### O QUE FAZER
Extraia do excerto sobre a pesca, sem qualquer alteração, o trecho que abre com as palavras "Mas a tripulação" e fecha com "tinham sido pescadas.".

### EXCERTO DE ORIGEM
-----
Mais tarde, confirmei que a espécie é, de facto, inofensiva e que não há registo de algum animal destes alguma vez ter atacado uma pessoa na água. Os animais querem mais é que os deixem em paz.
Mas a tripulação não lhes estava a achar graça. Já tinham partido algumas linhas e comido iscos, chumbos e tudo o que lhes aparecesse no caminho. Então decidiram tentar pescar um. Arranjaram um cordel mais grosso que as linhas de pesca normais e também um anzol mais forte, a que prenderam uma cabeça cortada de uma das muitas cavalas que tinham sido pescadas.
-----
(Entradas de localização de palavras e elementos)

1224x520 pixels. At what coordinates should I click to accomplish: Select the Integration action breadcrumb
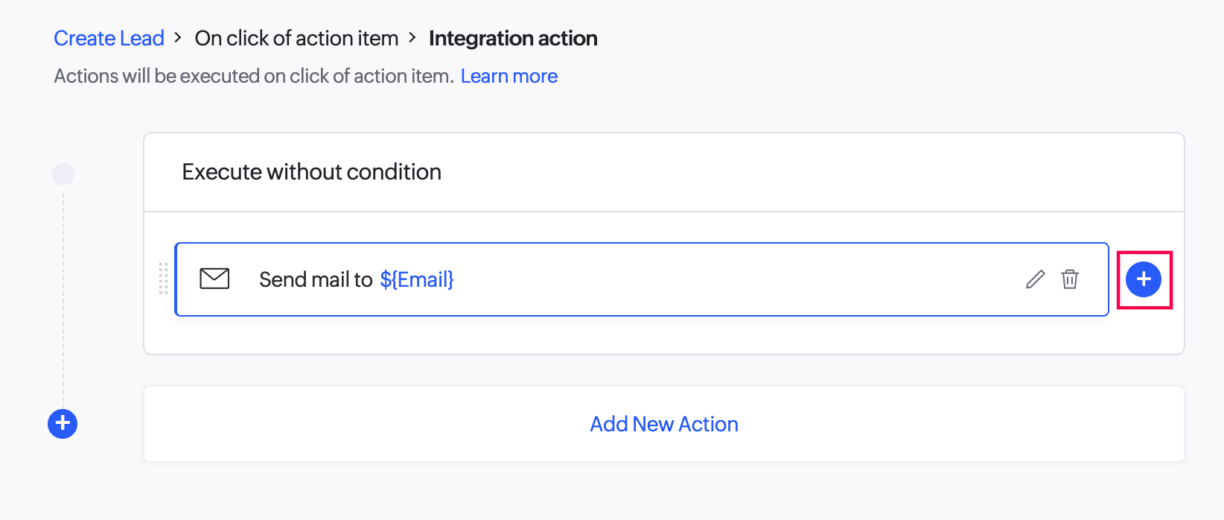[513, 38]
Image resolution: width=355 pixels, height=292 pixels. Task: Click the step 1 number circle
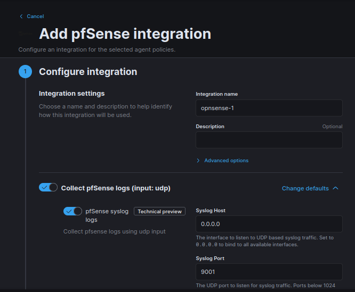[x=25, y=72]
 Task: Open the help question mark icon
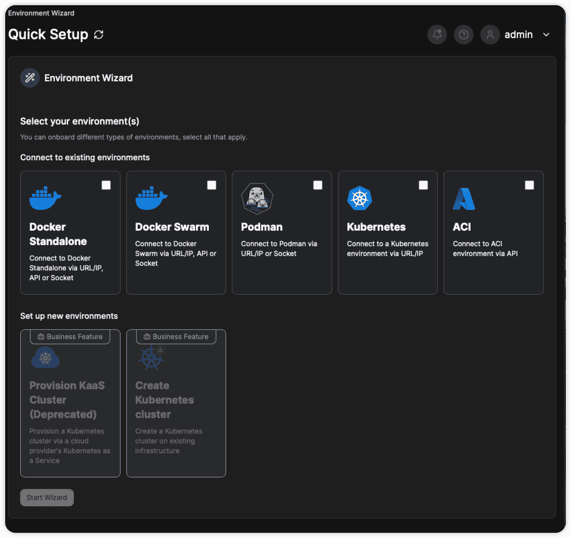[463, 35]
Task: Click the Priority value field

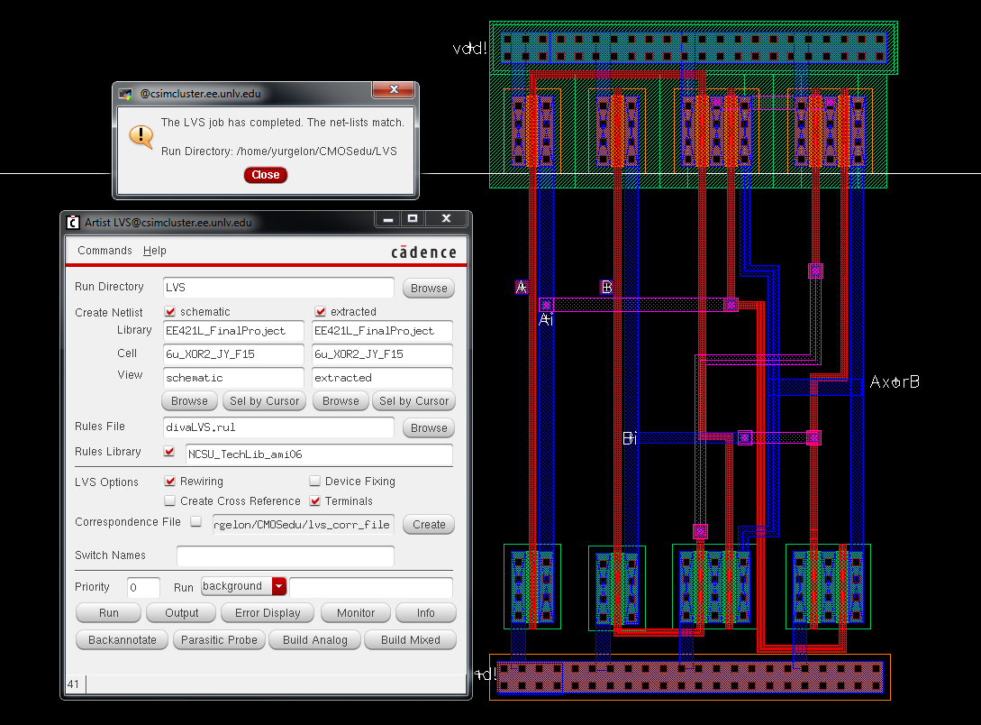Action: click(x=143, y=588)
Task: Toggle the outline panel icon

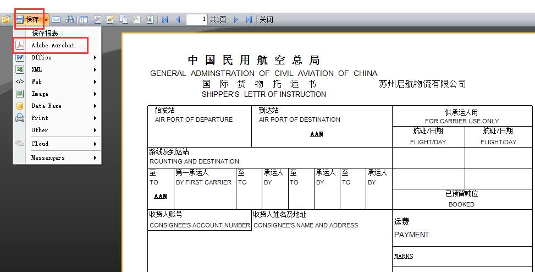Action: tap(84, 19)
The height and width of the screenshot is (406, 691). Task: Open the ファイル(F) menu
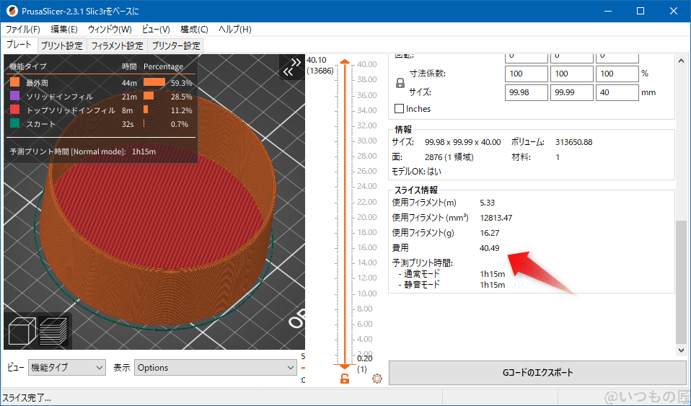click(23, 30)
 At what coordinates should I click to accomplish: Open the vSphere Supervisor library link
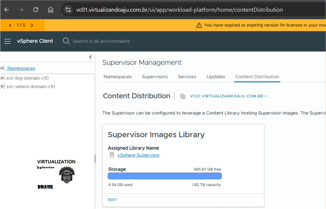tap(138, 155)
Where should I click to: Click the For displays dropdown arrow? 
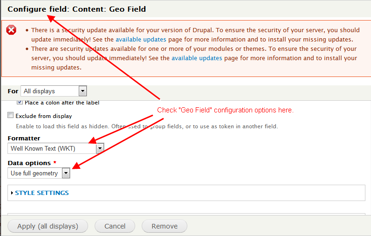click(82, 91)
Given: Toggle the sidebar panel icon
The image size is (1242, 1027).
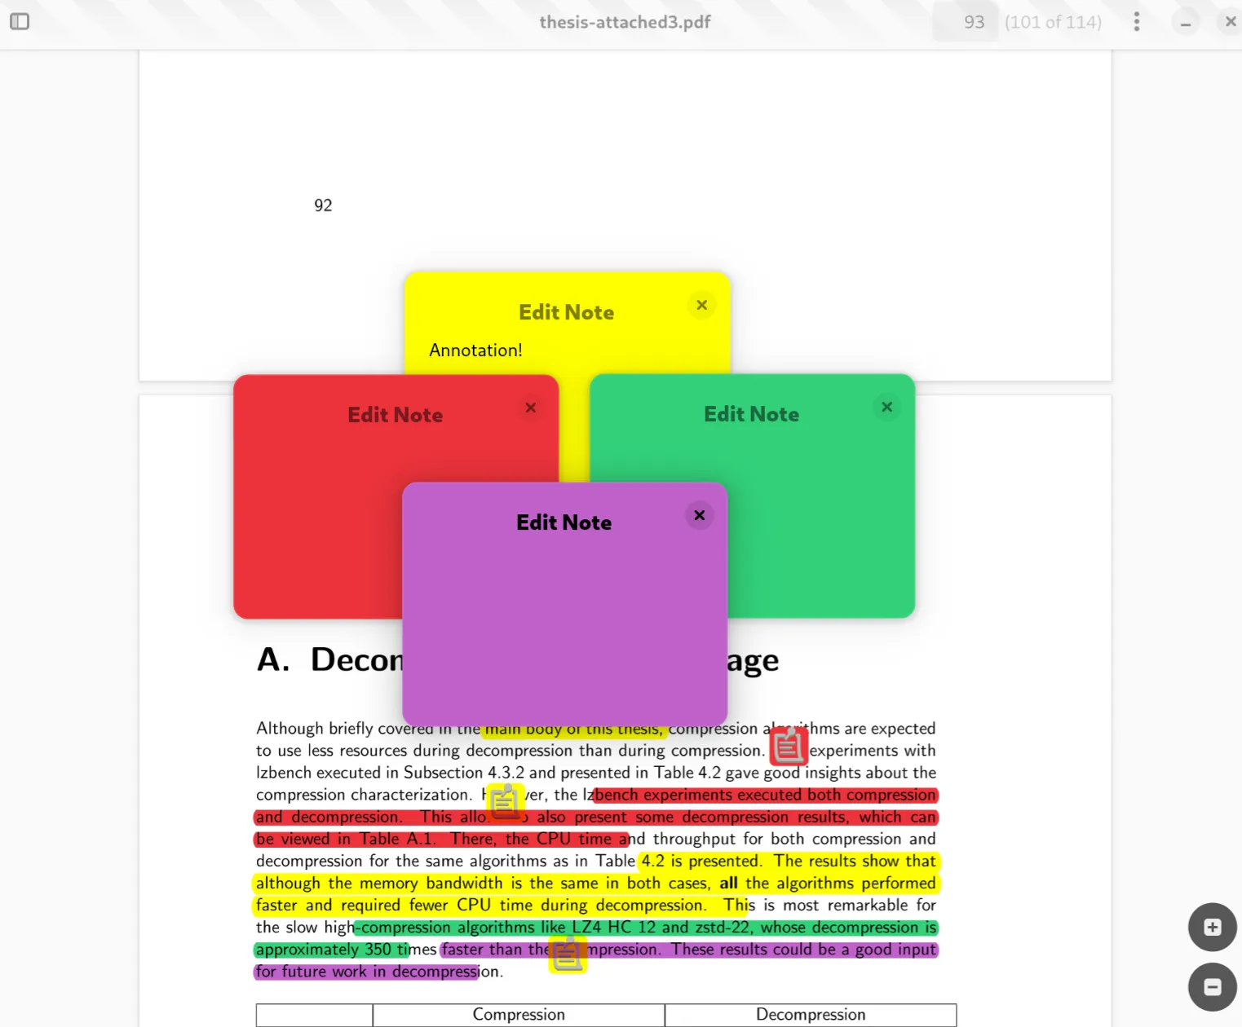Looking at the screenshot, I should pos(20,21).
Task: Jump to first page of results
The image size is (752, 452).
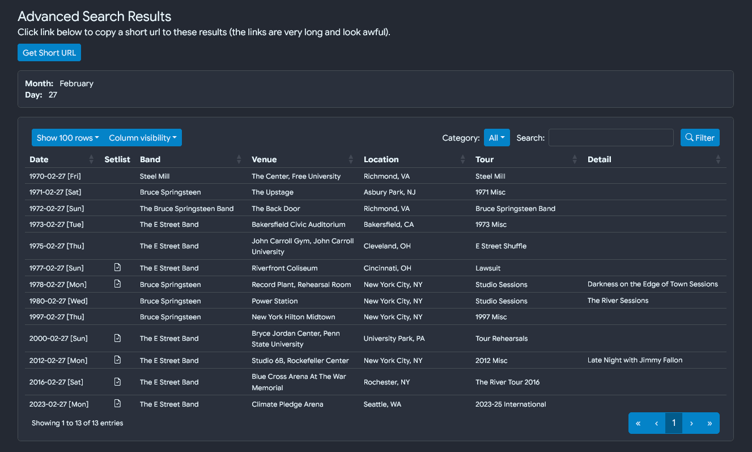Action: coord(638,423)
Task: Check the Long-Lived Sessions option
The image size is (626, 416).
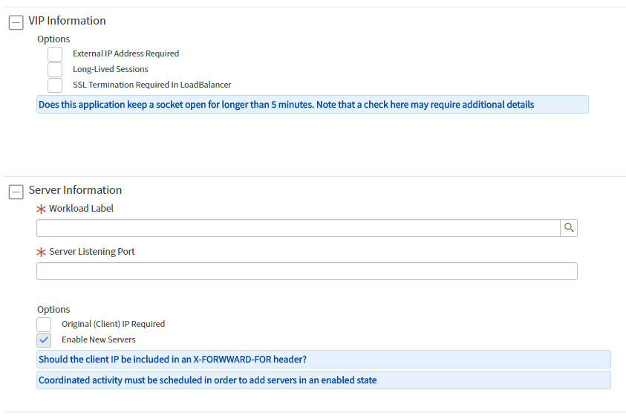Action: [x=55, y=70]

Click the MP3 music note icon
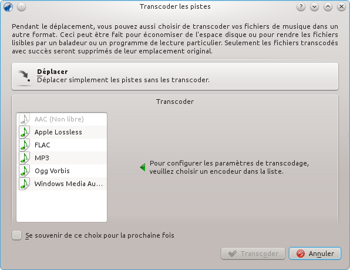tap(24, 158)
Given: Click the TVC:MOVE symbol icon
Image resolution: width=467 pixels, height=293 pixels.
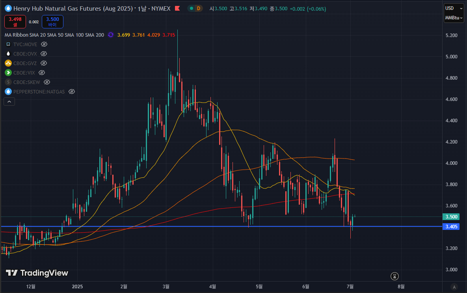Looking at the screenshot, I should tap(8, 45).
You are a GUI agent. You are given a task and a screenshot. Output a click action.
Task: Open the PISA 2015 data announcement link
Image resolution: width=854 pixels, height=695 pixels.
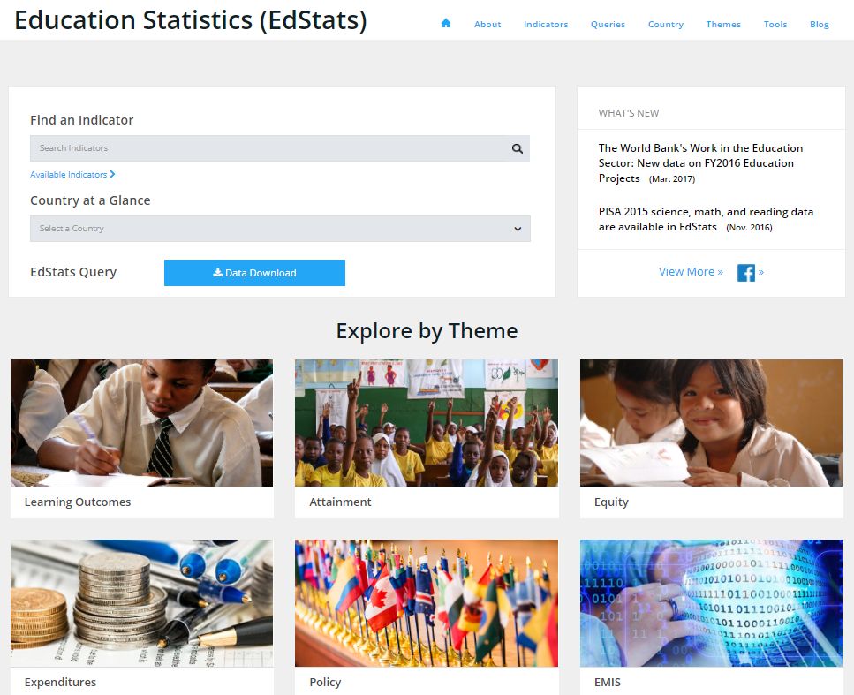pyautogui.click(x=706, y=219)
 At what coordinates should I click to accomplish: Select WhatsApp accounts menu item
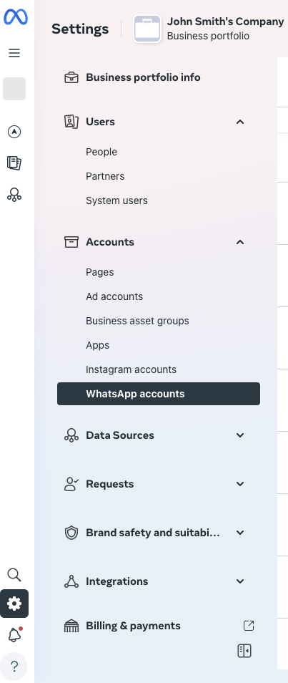[x=159, y=394]
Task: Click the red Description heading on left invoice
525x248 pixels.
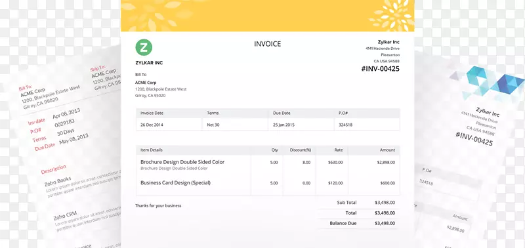Action: (x=54, y=169)
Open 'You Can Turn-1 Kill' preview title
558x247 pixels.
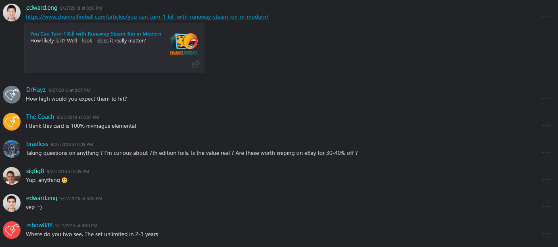click(96, 34)
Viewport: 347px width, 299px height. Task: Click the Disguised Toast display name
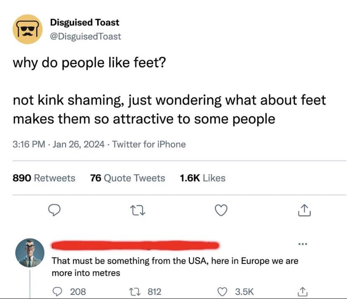pyautogui.click(x=85, y=23)

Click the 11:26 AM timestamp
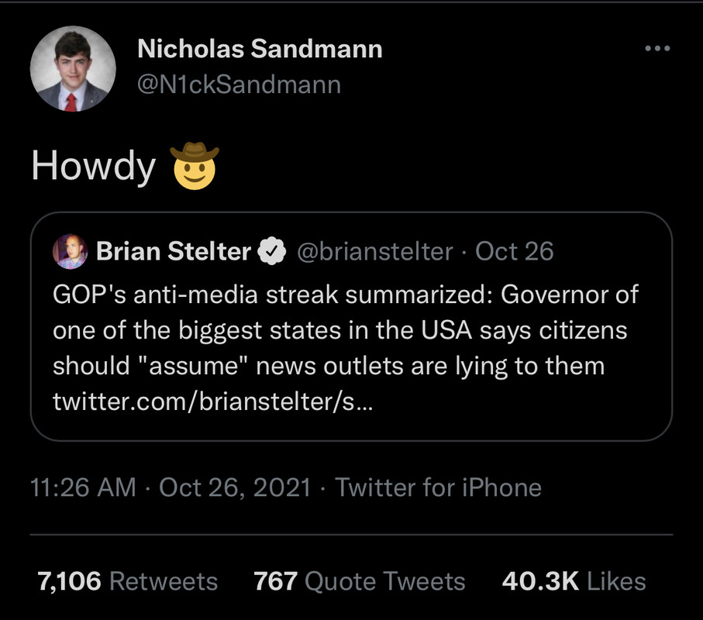click(x=83, y=487)
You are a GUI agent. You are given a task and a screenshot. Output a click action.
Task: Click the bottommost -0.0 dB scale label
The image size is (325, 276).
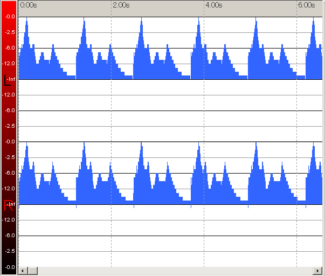tap(10, 267)
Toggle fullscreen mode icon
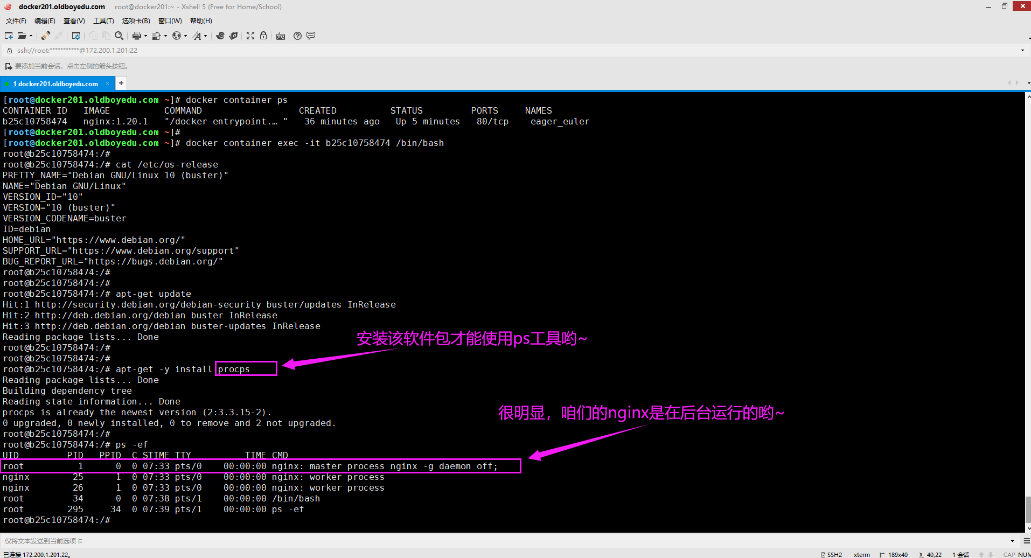 (x=250, y=36)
-----
### RESPOSTA À TAREFA
Mas a tripulação não lhes estava a achar graça. Já tinham partido algumas linhas e comido iscos, chumbos e tudo o que lhes aparecesse no caminho. Então decidiram tentar pescar um. Arranjaram um cordel mais grosso que as linhas de pesca normais e também um anzol mais forte, a que prenderam uma cabeça cortada de uma das muitas cavalas que tinham sido pescadas.